Bass notes that “there are now five current or upcoming contiguous projects” on the Three Rivers District of the Kootenai, which totals more than 314,000 acres, and he says that none have undergone rigorous environmental review. He calls the area “the meat of the Yaak,” explaining that it represents “a third of a million acres, in the habitat of the most endangered grizzly bear population on the continent.”

Kasworm is less concerned about the project. “The Black Ram timber sale has gone through consultation with the U.S. Fish and Wildlife Service,” he says. “It is the service’s opinion that the effects of the proposed Black Ram Project on grizzly bears are not likely to jeopardize the continued existence of the grizzly bear.”

Kasworm added: “The project may result in adverse effects to a few individual female grizzly bears as a consequence of the potential disturbance and/or displacement related to the temporary increases in motorized access in the action area that could displace grizzly bears from otherwise suitable habitats.”

“We Should Not Be Cutting Them”

Despite opposition from environmental groups and Biden’s recent statements about deforestation and protecting public lands, it is very possible that Black Ram moves ahead.

Under Biden, the Forest Service already approved the controversial Ripley Project in May, which authorized commercial logging of nearly 17 square miles as well as road and trail building in the lower end of “the Yaak” — a region Bass says includes “all the lands lying north of the Kootenai River, east of Idaho, south of Canada, and west of the artificial impoundment of Lake Koocanusa.” Roughly 30 percent of that logging would involve clearcuts.

Bass is even more concerned with Black Ram. He explains that the project impacts “the oldest forest in Montana, and the most mysterious, with large sections having never burned; possessing the oldest trees; holding beneath its roots the most water.”

He adds that the logging project is a transnational issue, because Yaak grizzlies go back and forth across the border with Canada.

The Forest Service claims Black Ram and Ripley projects are necessary to reduce the risk of wildfires in the region and promote healthy forest growth. But studies indicate that logging can actually increase the severity of wildfires.

According to expert analysis by The Bushfire Recovery Project, the likelihood of a crown burn, in which the tree canopy burns, is roughly 10 percent in old-growth forests, compared to 70 percent in forests that have been logged in the past 15 years, since such projects trigger an upswell of young fire-prone trees, dry out plants and soil, and increase wind speeds through the forests.

Reducing fire risk isn’t the only reason to protect old-growth trees like those in the Kootenai National Forest, says Joan Maloof, executive director of the Old Growth Forest Network, which also opposes the Black Ram Project.

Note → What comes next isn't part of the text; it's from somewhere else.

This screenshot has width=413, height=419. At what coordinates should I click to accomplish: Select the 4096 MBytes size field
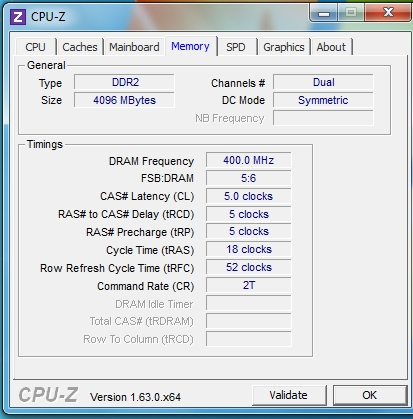point(124,100)
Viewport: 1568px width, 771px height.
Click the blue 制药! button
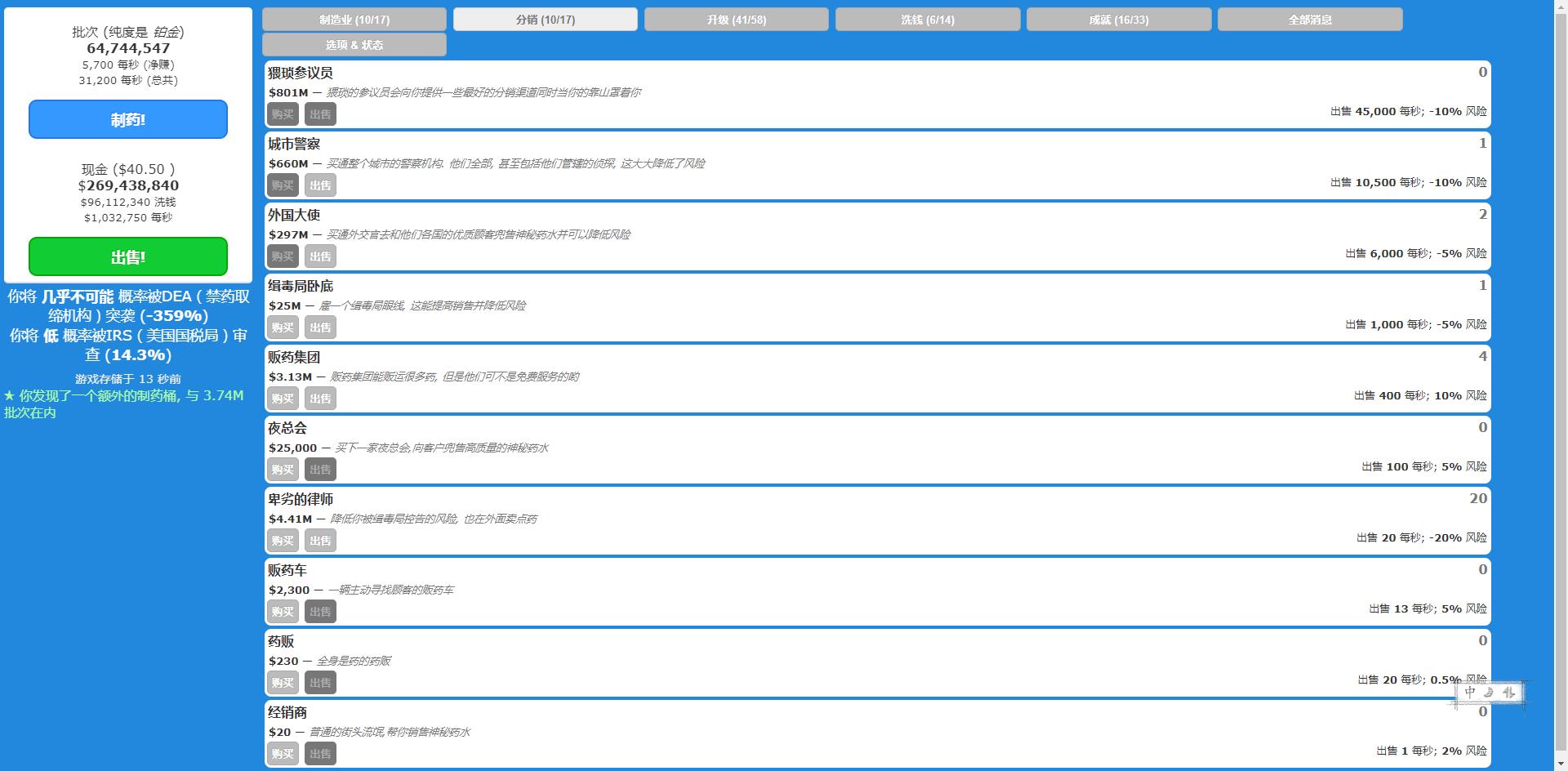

“Old-growth forests, in particular, are rare and precious, and we should not be cutting them,” says Maloof. “We only have 4 percent left [of these old-growth forests] in the western U.S. Old-growth forests are habitat for thousands of species, and they store more carbon than any other type of forest, keeping it out of the atmosphere. Logging releases that carbon.”

To try to stop the Black Ram Project, AFWR has already filed an administrative objection to the plan. The group is also willing to go to court over the matter; in late September, Garrity’s organization filed a lawsuit in federal court against the Ripley Project, and he says it is likely to do the same over the Black Ram Project.

“We can't sue on that one until the Forest Supervisor signs a decision,” says Garrity. “And he has not yet done so.”

To Bass, the Forest Service’s Black Ram plan is a desecration. Archeologists estimate that human beings have been in the Yaak Valley for at least 8,000 years, but the ecosystem itself is far older. Formed by glaciers thousands of years ago, the area still bears the remnants of ancient history. For that reason, Bass says standing in the Kootenai is “humbling.”

“It changes your scale of time, the way we often do when we're in the presence of something that is sublime and complicated and beautiful,” he says. Walking through the cedar fronds and fir trees, he knows how important it is to tread carefully.

As he puts it, “You're very aware of the strangeness underfoot — that you're walking across the carcasses of millennia.”